Profiling is a way to measure the performance of a program and to identify bottlenecks in your MatX application. Since the method for profiling depends on the executor, each executor implements its own profiling mechanism. For example, the CUDA executor can use events encapsulating the kernels it’s profiling. The profiling is done through the executor object rather than the run statement so that multiple runs can be profiled together. Profiling is disabled by default in the executor due to the overhead of the profiling mechanism. To enable profiling, pass true as the second parameter to the executor constructor:

cudaExecutor exec{stream, true}; // Enable profiling

Profiling is done by calling the start_timer() method of the executor:

exec.start_timer();

To stop the profiler, stop_timer() is called:

exec.stop_timer();

Depending on the executor, stop_timer() may need to block for the operation to conplete on an asynchronous executor.

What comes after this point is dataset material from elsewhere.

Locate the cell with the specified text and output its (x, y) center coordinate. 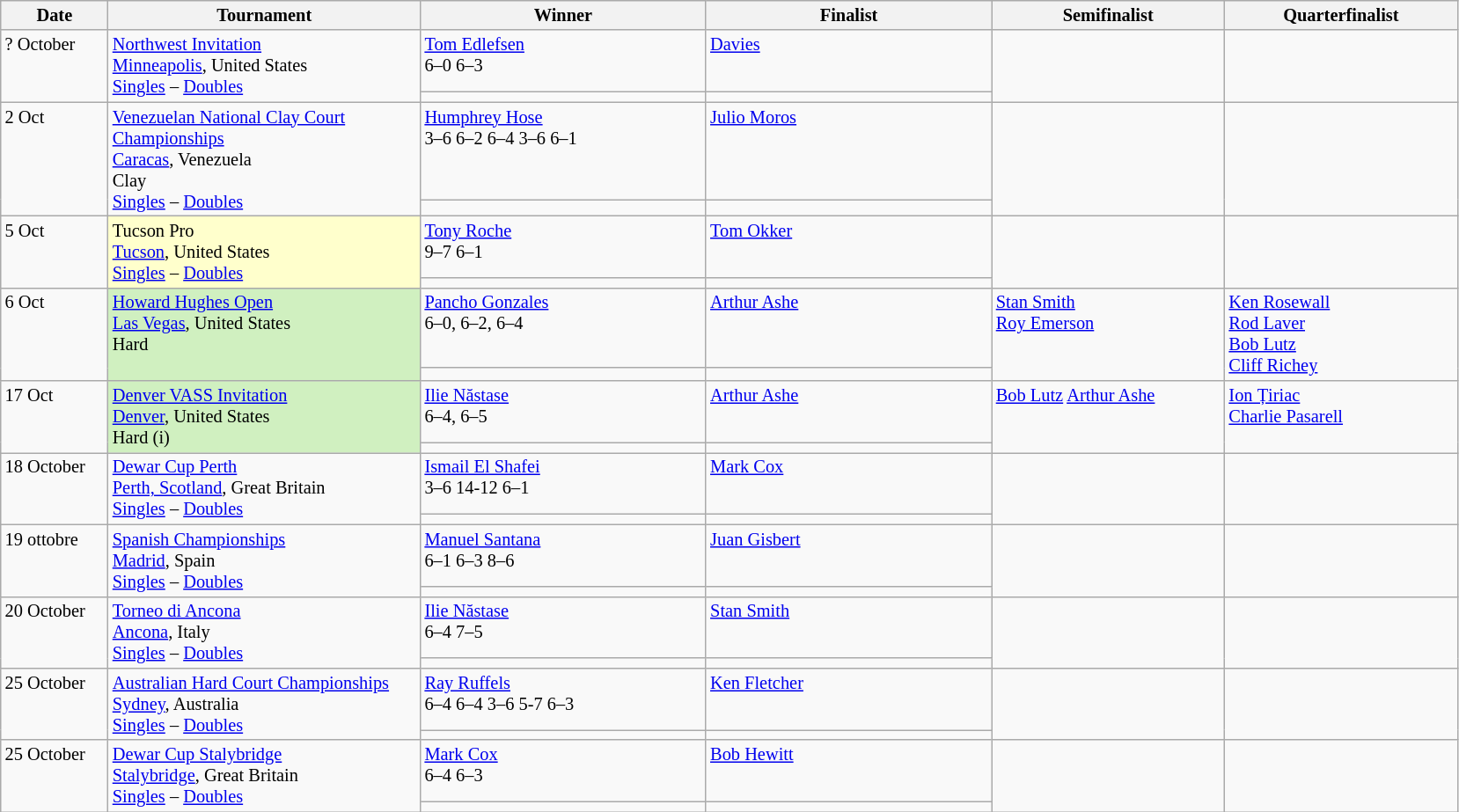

Once stop_timer() returns, the execution time between the timers can be retrieved by calling get_time_ms():

auto time = exec.get_time_ms();

In the above example time contains the runtime of everything executed between the start_timer() and stop_timer() calls. For a CUDA executor this is the time between the beginning of the first kernel and the end of the last. For a CPU executor this is the CPU time between the two calls.

Note

Profiling does not work a multi-threaded host executor currently

For a full example of profiling, see the spectrogram example.